Объявляют приход поезда, который, на минуточку, стоит всего пять минут. Мы рванули к нему, но внезапно, по другому пути мчится другой поезд, отрезая нас от нашего поезда. Люди кинулись перед пребывающим поездом по наземному пути, я замерла. Мне стало страшно перебегать рельсы, когда тебе в спину дышит поезд. Дети, женщины, старики беспорядочно бросались через рельсы мимо состава. Поезд выдохнул, люди, зажатые между путями, стучали и ломились.
Выглянули кудри из окна- то проводница бросила злобные взгляды на людей. Минуты- две, как всех словно засосал железный шлейф. А на перроне осталось пять человек, вероятно, те, кому не очень-то и хотелось уезжать. Или трусихи, вроде меня. Но как оказалось на самом  деле, остались приезжие, не привыкшие к такой посадке. Следующий рейс только завтра, но я не уверена, что за вечер смогу научиться так же, как они, молниеносно садиться в поезд.
5 утра. По улице шли два товарища по несчастью. Один - высокий, симпатичный брюнет в коричневом пальто, другой - я.  Мы молча направлялись в сторону гостиницы. Поселились в соседних номерах, практически всю дорогу мы не разговаривали, единственное, я знала, как его зовут. А большее меня не особо волновало.
Только я сняла пиджак, как в дверь настойчиво постучали.

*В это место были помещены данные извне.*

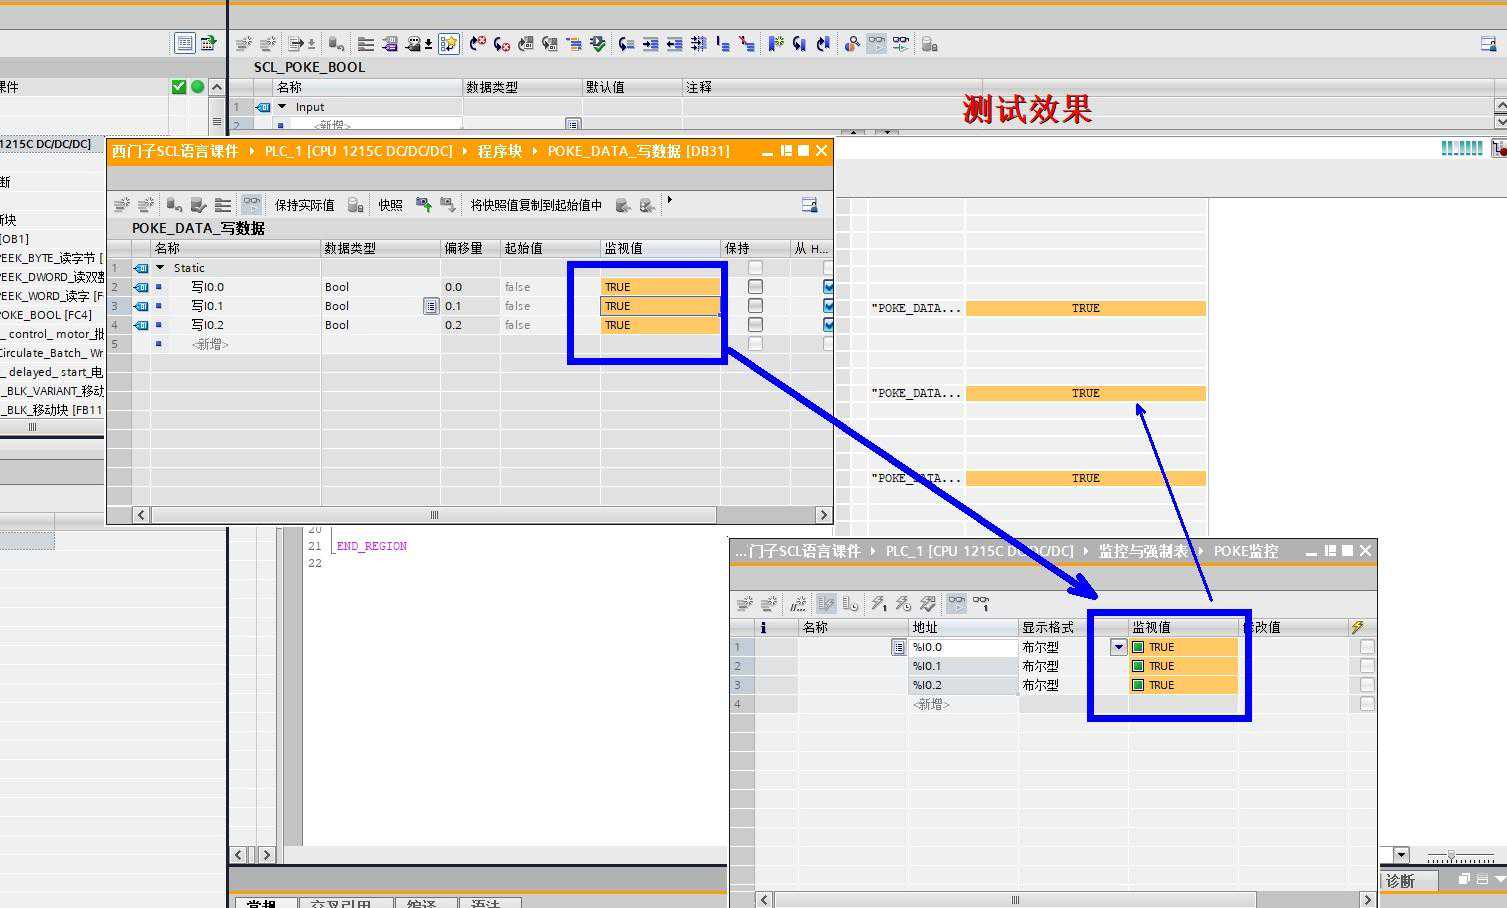Collapse the Input section in SCL_POKE_BOOL interface
Viewport: 1507px width, 908px height.
pos(282,107)
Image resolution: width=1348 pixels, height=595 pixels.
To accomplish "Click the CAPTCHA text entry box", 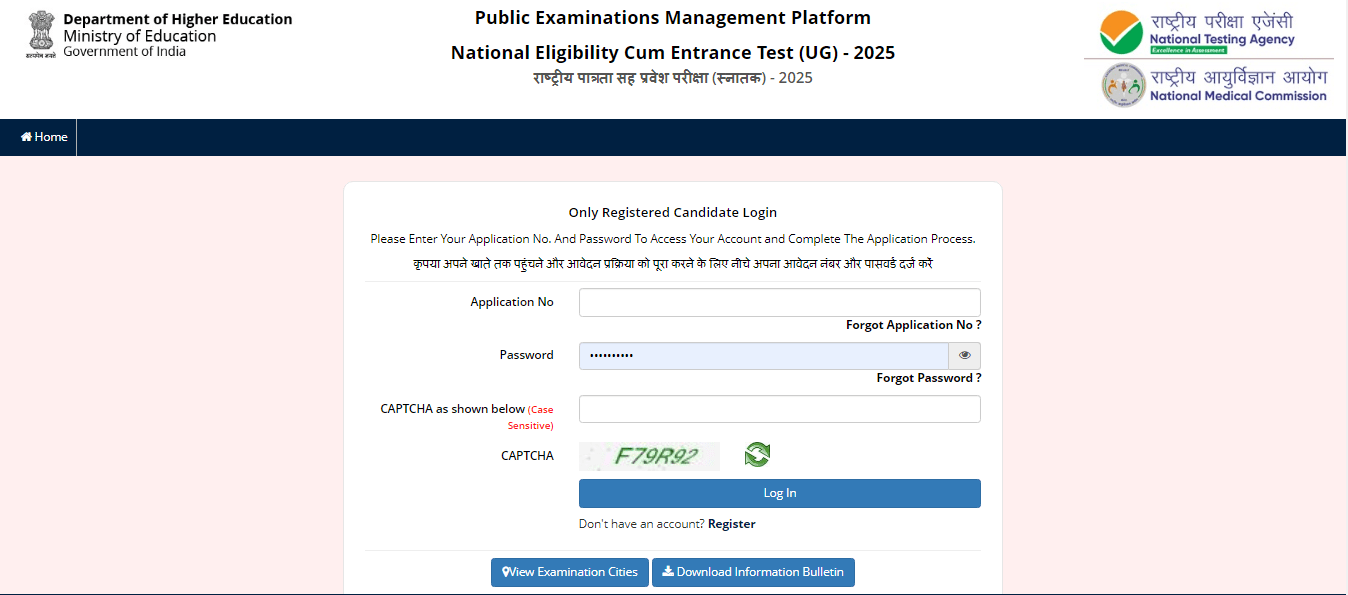I will (779, 409).
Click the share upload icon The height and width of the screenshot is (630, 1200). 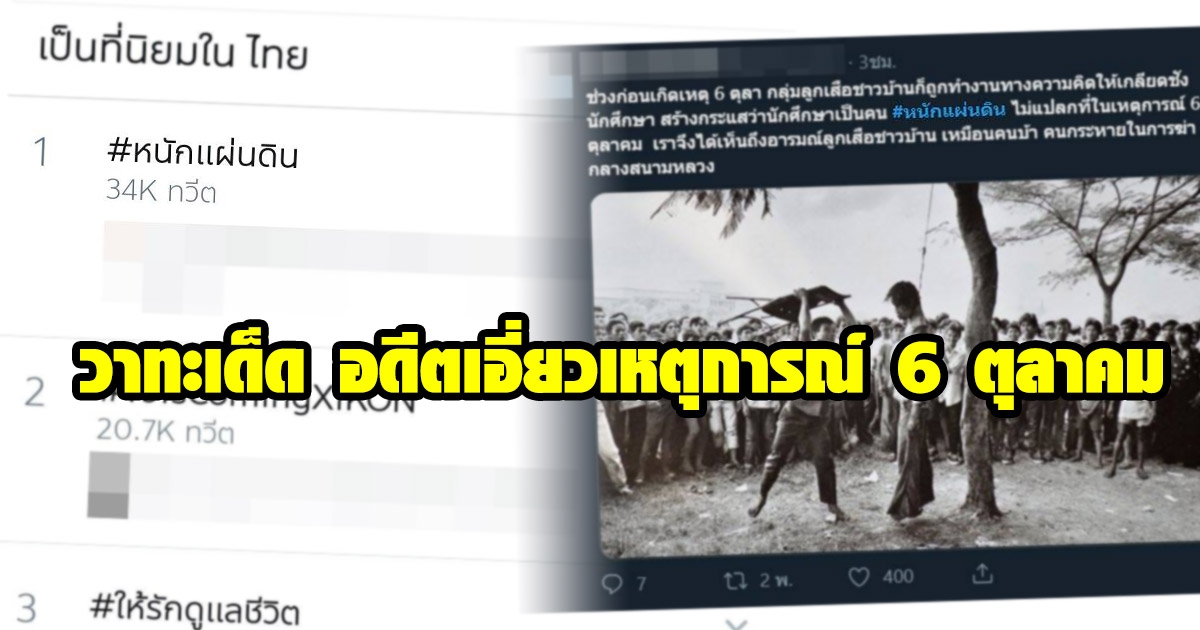click(983, 573)
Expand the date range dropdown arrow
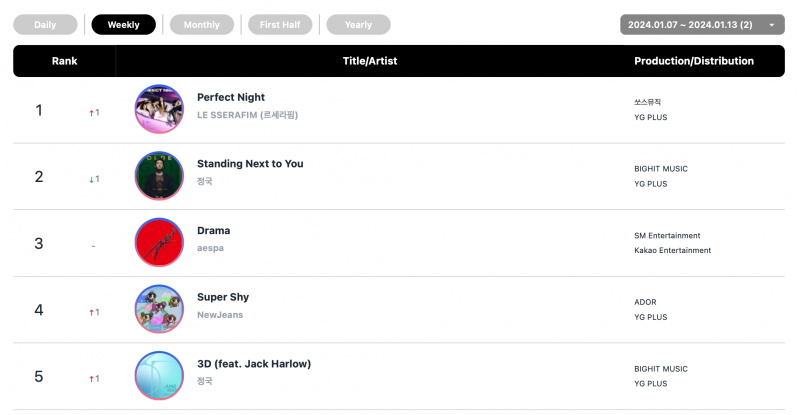The width and height of the screenshot is (800, 415). [771, 25]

-Извините за беспокойство, - замялся брюнет,- не могли бы вы занять мне пять тысяч рублей? Я все верну.
Молчу.
-Не стал бы вас беспокоить, если бы не нужда. Потерял кошелек на вокзале.
Удивительно, я совершенно его не знала, к тому же, в моем кошельке оставались последние пять тысяч рублей, которые я планировала потратить на подарок маме. Я замялась, щемя сердцем, достаю последнюю купюру в кошельке и протягиваю незнакомцу. Что я теперь подарю маме? Я злилась на себя, но обратно купюру уже не заберешь. Захлопнув дверь, иду в душ, смывая усталость.
Я прилегла и уснула. Разбудил меня противный звонок в номере. С закрытыми глазами подхожу к стационарному телефону.
-Это я,- доносится мужской голос,- Вы можете подойти ко мне в номер?
-Что у вас опять? – выдохнула я с плохо скрываемым раздражением.
-Это важно, подойдите, пожалуйста.- настаивал юноша
Стучу в дверь. В эту же секунду дверь открывается.
-Проходите,- дружелюбно приглашает парень.
-У меня нет времени, что у вас случилось?
Он делает шаг назад. Я остановилась около дверей, мне бросился в глаза богато накрытый стол.
-Вы ради этого занимали у меня деньги?- вскипела я.- Я отдала вам последние деньги, чтобы вы просто накрыли на стол? К чему эта напыщенность?
Парень заулыбался, вытащив из кармана пятитысячную купюру, протянул мне.
-Я просто не знал, как пригласить вас. К тому же, я не мог разделить обед с нехорошим человеком. А это, так скажем, проверка. Я понял, какая вы. Проходите, пожалуйста.
Я нахмурилась. Он настойчиво приглашал меня к столу, но взяв свои деньги, развернулась и ушла. Не было аппетита.